The first study below tends to reinforce the Belgian study noted yesterday:  You must do your walking in "nice" areas, not in the nasty old city.  Both studies are very short-term, however, and the second study below tends to suggest that there is no long-term (lifespan) benefit

A walk outdoors away from gadgets can boost brain power by half.  Leaving your laptop at home, switching off the smartphone and taking a walk in nature can help boost brain power by as much as 50 per cent, a study has revealed.

Researchers found that adults performed much better in a creative test after spending four days in the great outdoors disconnected from modern technology.

They say it is the first time that scientists have proven being in a park or woodland can improve your problem-solving skills.

And it may also explain why a holiday helps recharge the batteries after busy periods of work.

‘The study shows that you need to leave the iPhones and other technology at home and give your brain a break,’ said co-author David Strayer, a professor of psychology at the University of Utah.

‘Too much of a good thing is not a good thing and so for creativity to flourish you need to disconnect from technology and reconnect with the natural world.’

For the novel study, published in the journal PLOS ONE, 54 American adults with an average age of 28 participated in a four to six day hike. No electronic devices were allowed.

Before the trip commenced, 24 individuals were tested and scored an average 4.14 in a 10-question creativity test. The remaining 32 were tested at the end of the walk and answered an average of 6.08 questions correctly - an improvement of 50 per cent.

Researchers said the results indicate that time spent walking in parks and woodlands away from demanding technology helps individuals to restore brain power.

They say a hike provides an easy way to lift your creative abilities after long periods in front of a computer or TV screen.

‘We show that four days of immersion in nature and the corresponding disconnection from multimedia and technology, increases performance on a creativity, problem-solving task by a full 50 per cent,’ said Prof Strayer.

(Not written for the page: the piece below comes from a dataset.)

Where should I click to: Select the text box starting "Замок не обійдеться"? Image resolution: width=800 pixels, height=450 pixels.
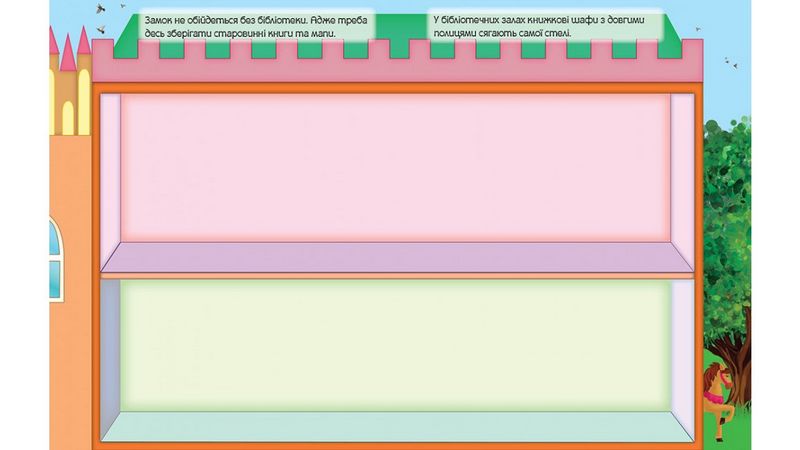(x=257, y=26)
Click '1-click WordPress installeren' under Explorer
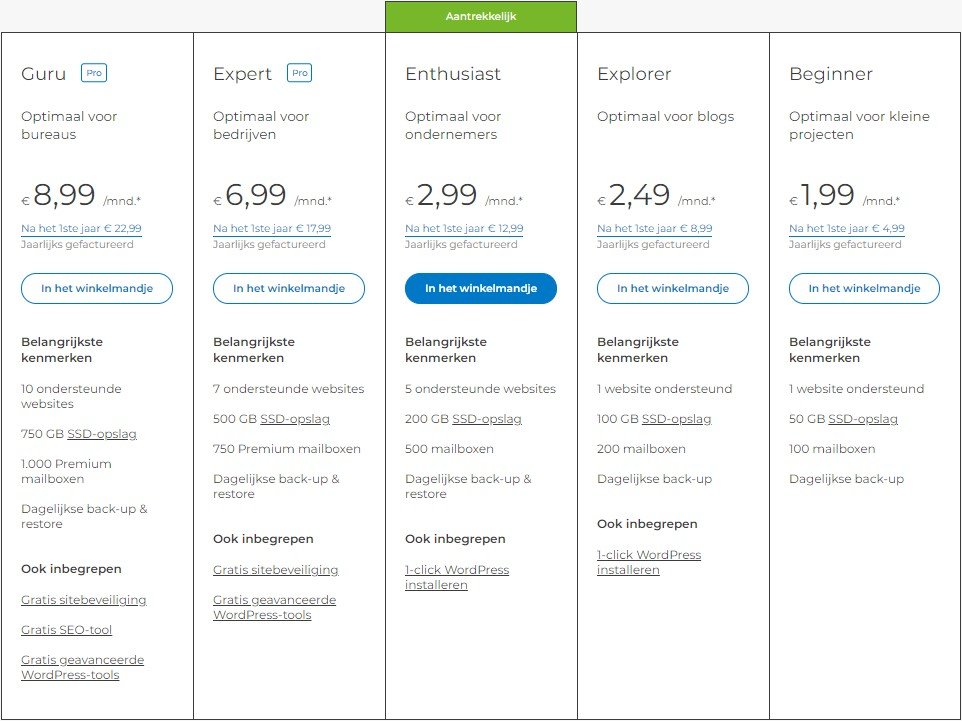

‘We are not sure if it is the increased exposure to nature or the decrease in exposure to attention demanding technology that helps, but it’s probably a mixture of both.

‘In the real world, you are either in one or other state. When you head out into nature, you’re unlikely to be surrounded by gadgets, while if you’re at home or in the office the opposite is likely true.’

While earlier research has indicated nature has beneficial effects, ‘it’s equally plausible that it is not multitasking to wits’ end that is associated with the benefits,’ Prof Strayer said.

He added: ‘This is a way of showing that interacting with nature has real, measurable benefits to creative problem-solving that really hadn’t been formally demonstrated before.

‘It provides a rationale for trying to understand what is a healthy way to interact in the world, and that burying yourself in front of a computer 24/7 may have costs that can be remediated by taking a hike in nature.’


Can Exercise Extend Your Life?

This is a real lulu, despite the bright-eyed enthusiasm expressed by the authors.  Quite aside from the direction of causation being probably reversed (ill people exercise less), how do we explain that black women were big beneficiaries while Hispanics got no benefit at all?  Whatever is going on seems to be affected by other things than exercise. It's probably just data dredging.  The weakness of the overall effect tends to indicate in fact that activity has no benefit at all

Adults who include at least 150 minutes of physical activity in their routines each week live longer than those who don't, finds a new study in the American Journal of Preventive Medicine.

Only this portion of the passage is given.